THE TASK
Take the lines from the beginning of the data below through the line holding "The height and width of the screenshot is (463, 702)." and return exactly those.

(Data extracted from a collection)
=-=-=-=-=

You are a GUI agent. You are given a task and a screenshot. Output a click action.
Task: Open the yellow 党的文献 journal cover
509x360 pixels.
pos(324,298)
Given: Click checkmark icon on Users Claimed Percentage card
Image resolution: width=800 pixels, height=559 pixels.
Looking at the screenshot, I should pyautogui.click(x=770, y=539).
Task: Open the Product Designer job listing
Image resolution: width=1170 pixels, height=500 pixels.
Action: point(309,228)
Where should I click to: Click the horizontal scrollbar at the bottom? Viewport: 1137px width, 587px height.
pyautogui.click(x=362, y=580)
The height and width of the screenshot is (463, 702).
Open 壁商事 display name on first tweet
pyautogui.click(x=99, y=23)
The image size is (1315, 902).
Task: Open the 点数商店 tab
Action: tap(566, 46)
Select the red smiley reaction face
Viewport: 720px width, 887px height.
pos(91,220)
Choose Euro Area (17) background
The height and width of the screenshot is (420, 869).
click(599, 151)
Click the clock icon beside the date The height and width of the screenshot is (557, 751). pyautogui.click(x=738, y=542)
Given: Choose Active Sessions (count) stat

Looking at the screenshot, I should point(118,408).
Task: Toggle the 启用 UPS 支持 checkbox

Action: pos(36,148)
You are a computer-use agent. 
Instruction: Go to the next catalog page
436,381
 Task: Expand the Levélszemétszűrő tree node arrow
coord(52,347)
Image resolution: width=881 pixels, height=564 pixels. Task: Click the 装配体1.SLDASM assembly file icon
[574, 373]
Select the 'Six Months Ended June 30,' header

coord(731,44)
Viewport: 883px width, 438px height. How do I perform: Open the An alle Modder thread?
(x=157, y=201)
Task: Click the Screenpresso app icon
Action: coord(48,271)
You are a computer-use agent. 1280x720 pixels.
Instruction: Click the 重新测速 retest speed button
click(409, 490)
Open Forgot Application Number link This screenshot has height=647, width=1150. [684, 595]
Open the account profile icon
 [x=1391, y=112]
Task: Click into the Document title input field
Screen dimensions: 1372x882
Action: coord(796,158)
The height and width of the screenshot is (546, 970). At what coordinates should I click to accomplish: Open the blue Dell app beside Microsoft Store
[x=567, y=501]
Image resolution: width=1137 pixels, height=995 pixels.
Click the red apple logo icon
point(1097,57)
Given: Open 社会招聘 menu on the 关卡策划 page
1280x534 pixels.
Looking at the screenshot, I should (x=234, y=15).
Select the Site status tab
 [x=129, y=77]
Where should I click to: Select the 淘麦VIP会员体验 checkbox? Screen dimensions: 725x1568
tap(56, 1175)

=-=-=-=-=

RESULT OF THE EXERCISE
You are a GUI agent. You are given a task and a screenshot. Output a click action.
Task: Open the yellow 党的文献 journal cover
509x360 pixels.
pos(324,298)
Given: Click checkmark icon on Users Claimed Percentage card
Image resolution: width=800 pixels, height=559 pixels.
Looking at the screenshot, I should pyautogui.click(x=770, y=539).
Task: Open the Product Designer job listing
Image resolution: width=1170 pixels, height=500 pixels.
Action: point(309,228)
Where should I click to: Click the horizontal scrollbar at the bottom? Viewport: 1137px width, 587px height.
pyautogui.click(x=362, y=580)
The height and width of the screenshot is (463, 702).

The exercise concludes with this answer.